AWS CloudFront vs Global Accelerator
- Global Accelerator and CloudFront both use the AWS global network and its edge locations around the world.
- Both services integrate with AWS Shield for DDoS protection.
- Performance
- CloudFront improves performance for both cacheable content (such as images and videos) and dynamic content (such as API acceleration and dynamic site delivery).
- Global Accelerator improves performance for a wide range of applications over TCP or UDP by proxying packets at the edge to applications running in one or more AWS Regions.
- Use Cases
- CloudFront is a good fit for HTTP use cases
- Global Accelerator is a good fit for non-HTTP use cases, such as gaming (UDP), IoT (MQTT), or VoIP, as well as for HTTP use cases that require static IP addresses or deterministic, fast regional failover.
- Caching
- CloudFront supports Edge caching
- Global Accelerator does not support Edge Caching.
AWS Certification Exam Practice Questions
- Questions are collected from Internet and the answers are marked as per my knowledge and understanding (which might differ with yours).
- AWS services are updated everyday and both the answers and questions might be outdated soon, so research accordingly.
- AWS exam questions are not updated to keep up the pace with AWS updates, so even if the underlying feature has changed the question might not be updated
- Open to further feedback, discussion and correction.
- A company wants to improve the availability and performance of its stateless UDP-based workload. The workload is deployed on Amazon EC2 instances in multiple AWS Regions. What should a solutions architect recommend to accomplish this?
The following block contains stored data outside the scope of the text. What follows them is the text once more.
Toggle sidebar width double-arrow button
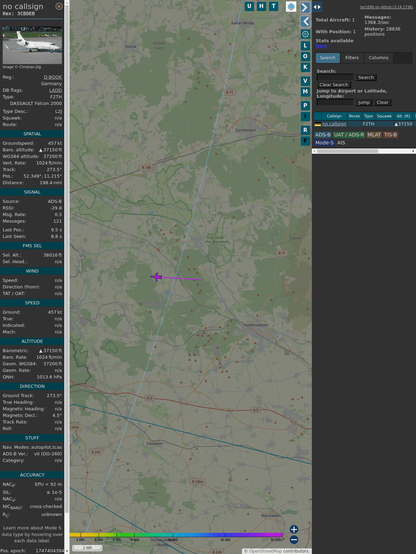This screenshot has height=554, width=416. 317,7
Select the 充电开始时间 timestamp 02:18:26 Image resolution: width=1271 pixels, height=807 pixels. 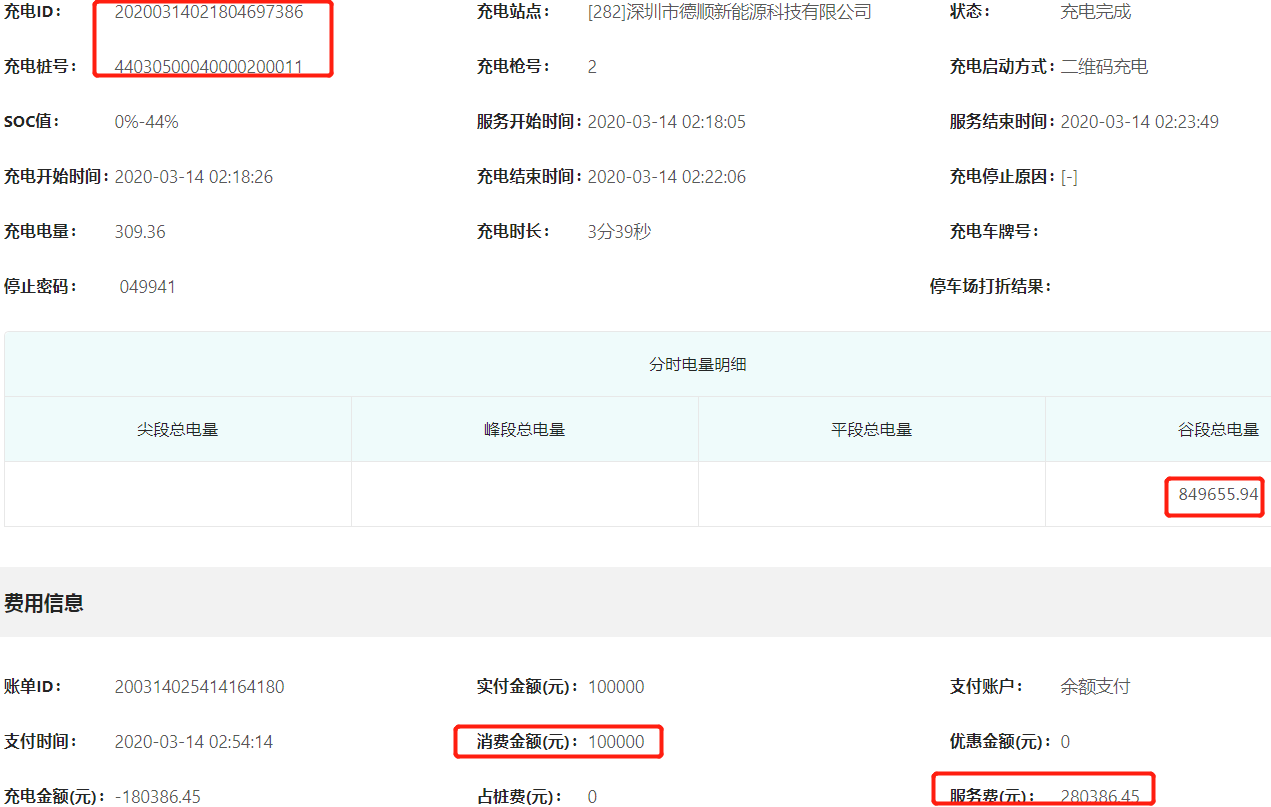[193, 177]
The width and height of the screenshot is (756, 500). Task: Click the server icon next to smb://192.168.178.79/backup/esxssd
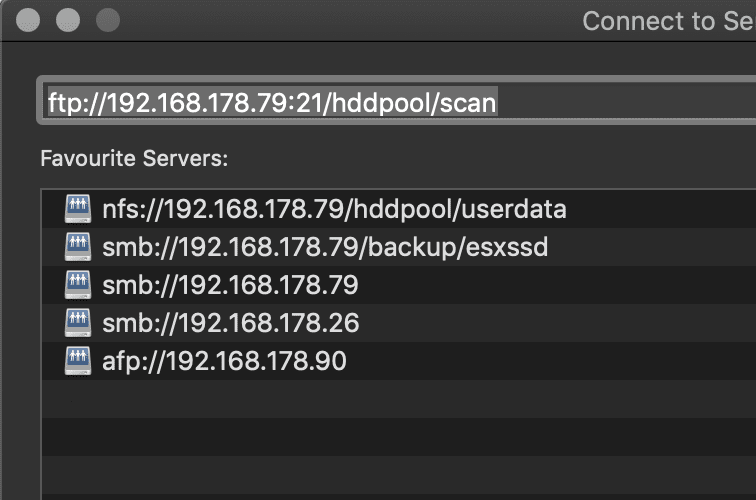click(x=78, y=247)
- Place the EC2 instances behind Network Load Balancers (NLBs) in each Region. Create an accelerator using AWS Global Accelerator. Use the NLBs as endpoints for the accelerator.
- Place the EC2 instances behind Application Load Balancers (ALBs) in each Region. Create an accelerator using AWS Global Accelerator. Use the ALBs as endpoints for the accelerator.
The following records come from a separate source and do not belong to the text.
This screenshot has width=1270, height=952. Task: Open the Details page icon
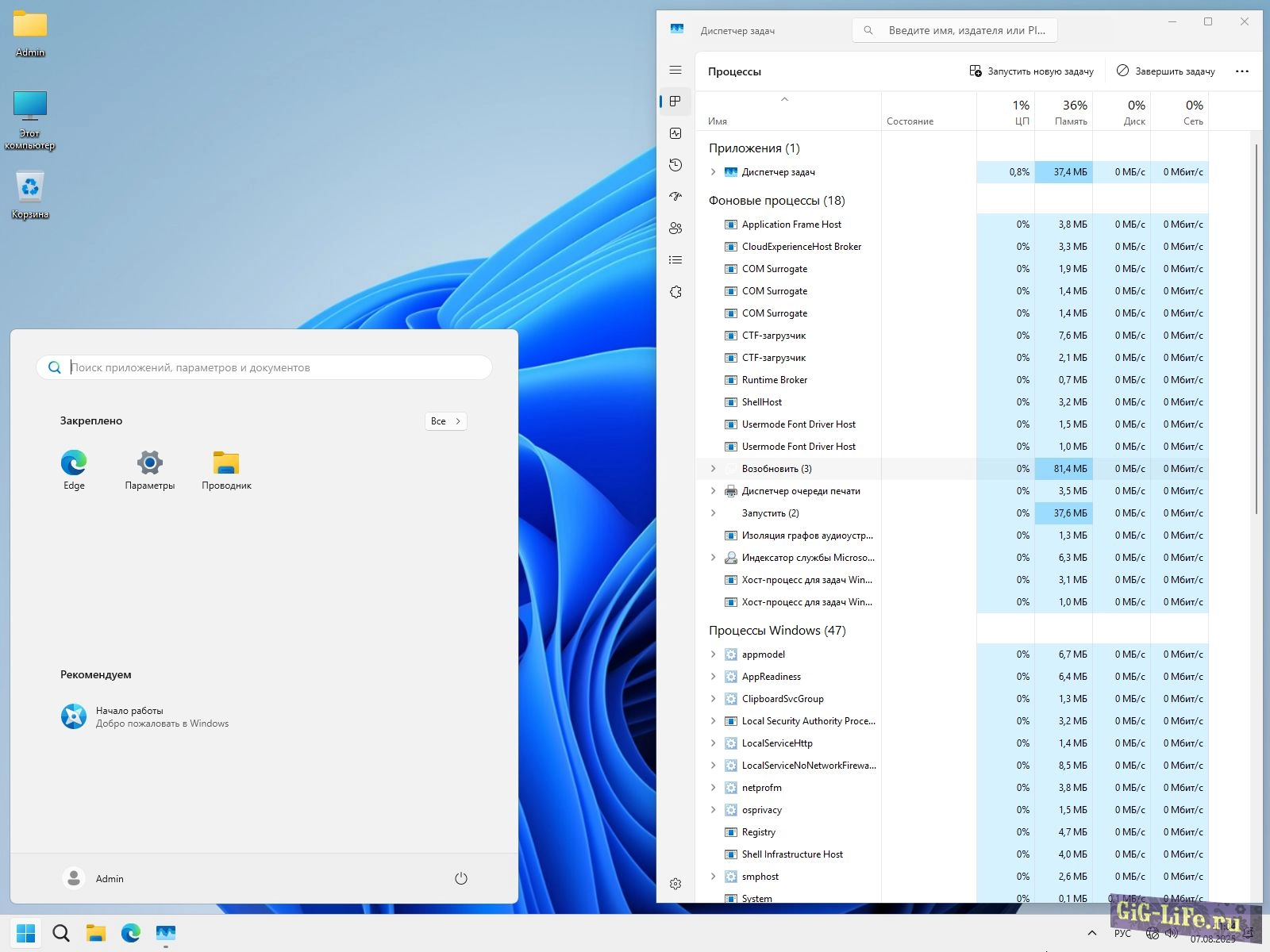(675, 260)
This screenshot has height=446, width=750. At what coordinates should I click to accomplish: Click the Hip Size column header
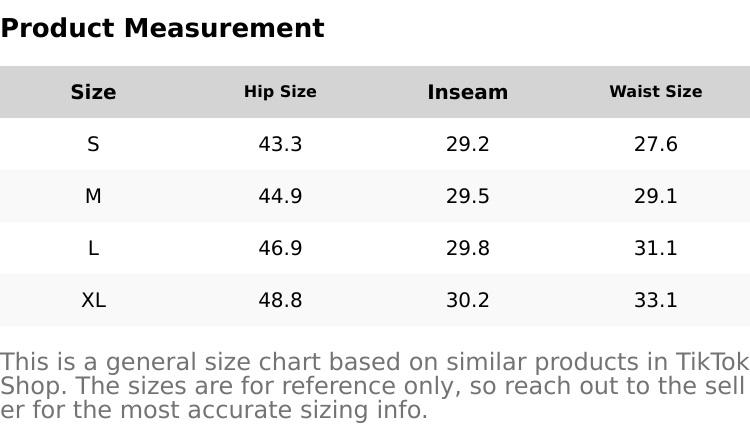pos(280,92)
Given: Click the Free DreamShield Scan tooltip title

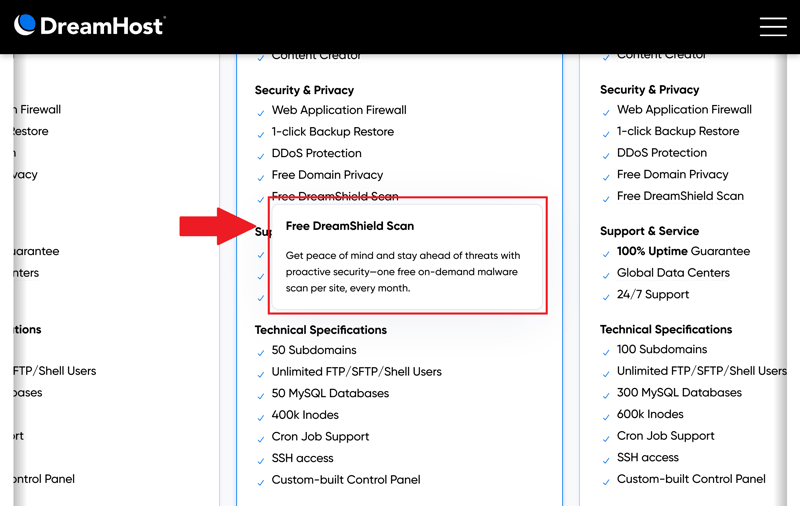Looking at the screenshot, I should (x=349, y=226).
- Place the EC2 instances behind Network Load Balancers (NLBs) in each Region. Create a CloudFront distribution with an origin that uses Route 53 latency-based routing to route requests to the NLBs.
- Place the EC2 instances behind Application Load Balancers (ALBs) in each Region. Create a CloudFront distribution with an origin that uses Route 53 latency-based routing to route requests to the ALBs.